The best way to remove sneaky software on a computer is to use a strong antivirus software program that can tackle all kinds of threats. This can take several hours to do but these programs do provide the most effective ways to remove malicious files. There are other options, too.

  1. Because of the high possibility that the IDP.Generic virus is simply a false positive from an outdated antivirus or another program, update the antivirus program that alerted you to the most current version available. Then run the scan or program again. If you receive the warning again, you should assume it is not a false positive result and take additional steps to clear your system of the actual virus.

    IDP.Generic warnings can sometimes be triggered by an out-of-date version of Java on your computer. If you're not sure whether or not this is the root of your problem, it's worth removing Java from your system and installing a completely new version to see if that resolves the warning.

  2. It might be possible to manually remove the IDP.Generic virus simply by uninstalling specific apps relating to it. Both Windows and MacOS have clear ways to uninstall apps you no longer want to use.

    Once the suspected program is removed, run your antivirus software again to see if the warning still appears. This step is not always easy to perform since you might not know exactly which program triggered the warning. Trojans can infect multiple programs, too, so the removal of a single program might not eliminate the problem.

  3. If you're still receiving the warning, you may have a persistent malware infection that causes the virus to keep coming back repeatedly. To deal with that, you can try removing the virus without using an antivirus application.
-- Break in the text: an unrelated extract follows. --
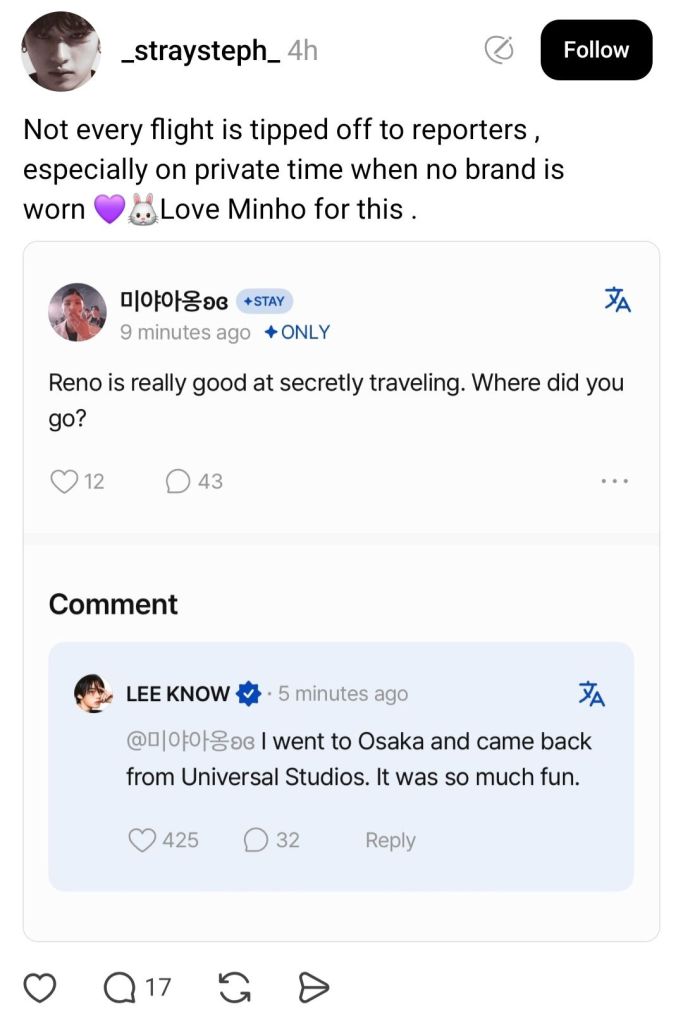Translate the fan's post with the top translate icon

617,300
Most of the time, however, both antivirus and anti-malware will be needed to remove these types of infections.

    If the problem is on a mobile device, you may need to try different techniques to remove the virus from Android.
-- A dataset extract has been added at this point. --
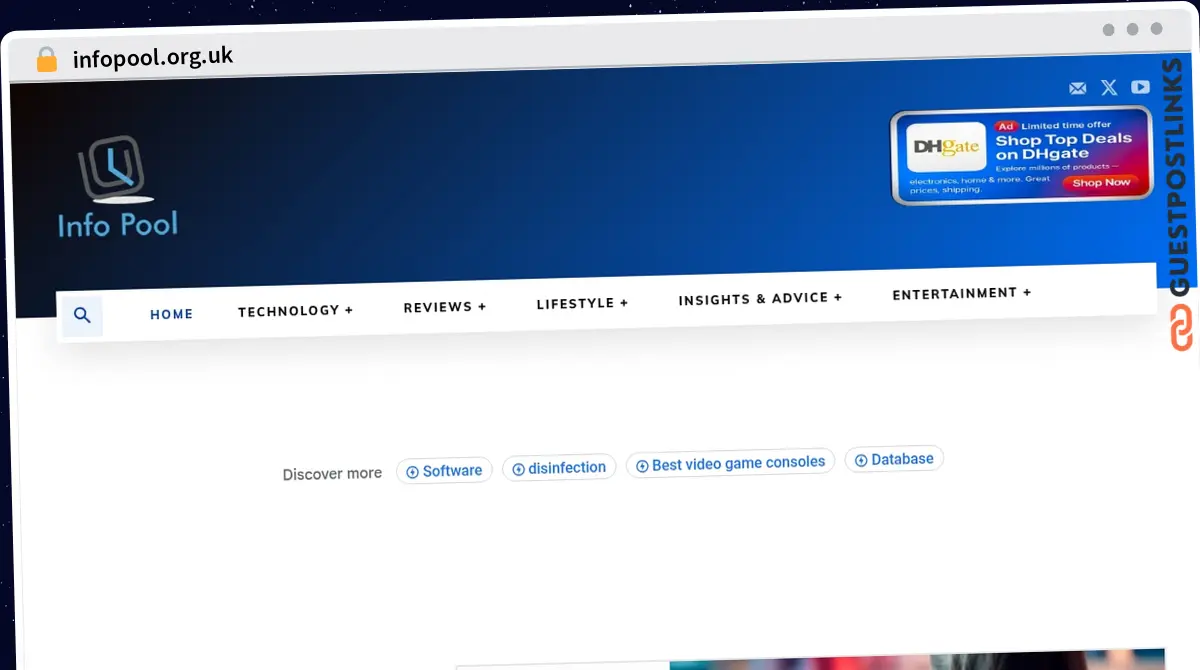
Task: Select the Software discover link
Action: [444, 471]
  4. If none of those steps solve the problem, you can use System Restore to return to an earlier point on your computer before you picked up the IDP.Generic virus. Be sure to select a period of time where you know you definitely didn't already have the virus on your computer. 

How Can I Avoid Getting The IDP.Generic Virus Again?

There are a few key ways in which you can lower your chances of being re-infected with IDP.Generic or other malicious programs.

  • Regularly update your antivirus software and malware protection. New viruses are released regularly and a strong, up-to-date antivirus program can look for the newest virus and malware-based threats. 
  • Don't open unexpected email attachments. Unless you are expecting an attachment from someone via email, never open one until you can confirm with the sender that they did indeed knowingly send you the file.
  • Be careful when you download new programs. Always confirm the legitimacy of the source of the programs and apps you download.
  • Stick to well-known websites. IDP.generic and other malware can infect your computer through the suspicious websites you might accidentally enter.